### PROBLEM STATEMENT
According to the passage on chromate in chlorate electrolysis, what concentration of chromate does chlorate electrolyte generally contain?

### DOCUMENT TEXT
---*---
Chromate is added to the electrolyte primarily to increase the current efficiency (CE). It also acts as a pH buffer, affects the production of the by-product oxygen, [1] and [2], and alters the potential of the DSA^® anode, [3]. In addition chromate may have a retarding effect on the corrosion of steel cathodes, [1]. During cathodic polarisation Cr(VI) is reduced to Cr(III) and forms a thin film of chromium(III) hydroxide on the cathode, [4]. This film hinders the unwanted side reactions 6 and 7, while hydrogen evolution can still take place, though with changed kinetics [5]. The thickness and growth rate of the film depends on factors such as the cathode material, the electrode potential and the chromate concentration, [6]. As low chromate concentrations as 0.1 g l⁻¹ Cr₂O ²⁻₇ has been shown to efficiently hinder reduction of Fe(CN) ³⁻₆ on smooth platinum [2], however the concentration in chlorate electrolyte is generally 3–8 g l⁻¹ Na₂Cr₂O₇, [7]. A parasitic reaction that can have some importance during start-up of the electrolysis process is reduction of iron oxides on steel cathodes.

DSA^®s or platinum–iridium coated titanium are currently used as anodes, whereas steel or titanium are the preferred cathode materials. Steel corrodes in the aggressive chlorate electrolyte when not under cathodic protection. The corrosion not only reduces the lifetime of the cathodes but also contaminates the electrolyte with metal particles that may cause short circuits in the narrow electrode gaps. A positive effect of the corrosion is that the cathode surface is renewed with removal of cathodic deposits. However, the beneficial chromate film may also dissolve or react chemically during a shut down.

In the absence of chromate the rate of electrochemical chlorate reduction depends strongly on the electrocatalytic properties of the electrode material, whereas electrochemical hypochlorite reduction is mass transport controlled. Chlorate is present at a high electrolyte concentration, typically 500–650 g l⁻¹, whereas the hypochlorite concentration is about 1–6 g l⁻¹ HClO and ClO⁻, calculated as NaClO₃ and NaClO respectively. Thermally prepared iron oxides have been found to catalyse chlorate reduction, whereas smooth Co, Ni, Mo, Ti, Hg and C were inactive for chlorate reduction, [7]. Relatively smooth iron cathodes, mildly corroded in chlorate electrolyte, have shown a high catalytic activity for chlorate reduction in the absence of chromate. The current efficiency for hydrogen evolution increased with time of polarisation, [5]. Current efficiency measurements on RuO₂ in chlorate electrolyte with no chromate at 3 kA m⁻² and 70 °C showed a very high activity for chlorate reduction – the CE for hydrogen evolution was less than 5%. Lowering the temperature of the cell favoured the selectivity for hydrogen evolution and increased CE, [8].

Most studies of the chromium hydroxide film in the chlorate process have been made on inert, smooth electrodes such as polished platinum and gold. In this work we approached practical chlorate process conditions by studying the current efficiency on steel cathodes, some of which had a corroded and inhomogeneous surface from operation in a chlorate plant. The primary questions addressed in this work are:

• How high a chromate concentration is required to reach a high current efficiency on corroded steel cathodes?
---*---
Item-finding records
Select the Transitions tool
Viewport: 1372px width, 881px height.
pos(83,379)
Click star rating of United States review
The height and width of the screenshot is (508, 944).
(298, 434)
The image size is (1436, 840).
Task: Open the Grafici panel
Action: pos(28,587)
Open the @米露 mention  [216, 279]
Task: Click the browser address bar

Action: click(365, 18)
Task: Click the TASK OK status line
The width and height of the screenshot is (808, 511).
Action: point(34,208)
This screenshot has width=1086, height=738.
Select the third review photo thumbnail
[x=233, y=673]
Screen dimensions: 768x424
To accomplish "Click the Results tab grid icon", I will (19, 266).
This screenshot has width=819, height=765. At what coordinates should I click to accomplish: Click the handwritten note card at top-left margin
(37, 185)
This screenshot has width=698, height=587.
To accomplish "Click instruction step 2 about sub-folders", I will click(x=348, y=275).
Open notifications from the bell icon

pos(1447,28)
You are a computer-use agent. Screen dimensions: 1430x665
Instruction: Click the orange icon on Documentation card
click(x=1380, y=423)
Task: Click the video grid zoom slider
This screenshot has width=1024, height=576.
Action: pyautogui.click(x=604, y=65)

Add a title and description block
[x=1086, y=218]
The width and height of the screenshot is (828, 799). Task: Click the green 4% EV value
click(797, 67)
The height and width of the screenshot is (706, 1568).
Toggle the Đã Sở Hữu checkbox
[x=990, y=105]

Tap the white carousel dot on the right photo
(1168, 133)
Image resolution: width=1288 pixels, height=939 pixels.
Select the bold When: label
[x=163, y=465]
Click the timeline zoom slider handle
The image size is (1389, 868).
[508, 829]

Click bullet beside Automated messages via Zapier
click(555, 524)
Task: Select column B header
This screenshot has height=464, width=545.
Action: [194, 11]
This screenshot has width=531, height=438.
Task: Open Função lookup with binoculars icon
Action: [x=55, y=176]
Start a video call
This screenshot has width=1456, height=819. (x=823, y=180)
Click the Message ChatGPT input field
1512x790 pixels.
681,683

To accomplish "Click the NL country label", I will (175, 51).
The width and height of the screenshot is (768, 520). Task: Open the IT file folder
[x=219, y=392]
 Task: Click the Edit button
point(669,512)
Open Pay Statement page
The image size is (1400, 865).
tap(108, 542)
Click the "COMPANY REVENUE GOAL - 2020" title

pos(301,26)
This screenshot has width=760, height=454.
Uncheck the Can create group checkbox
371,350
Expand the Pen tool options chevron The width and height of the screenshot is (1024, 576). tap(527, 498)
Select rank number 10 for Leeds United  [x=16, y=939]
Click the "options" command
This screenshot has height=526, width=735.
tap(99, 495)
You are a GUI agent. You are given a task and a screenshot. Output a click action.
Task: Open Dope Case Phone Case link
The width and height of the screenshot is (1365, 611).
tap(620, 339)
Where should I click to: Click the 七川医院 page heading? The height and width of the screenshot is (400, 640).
---*---
### EXERCISE RESPONSE
3–8 g l⁻¹ Na₂Cr₂O₇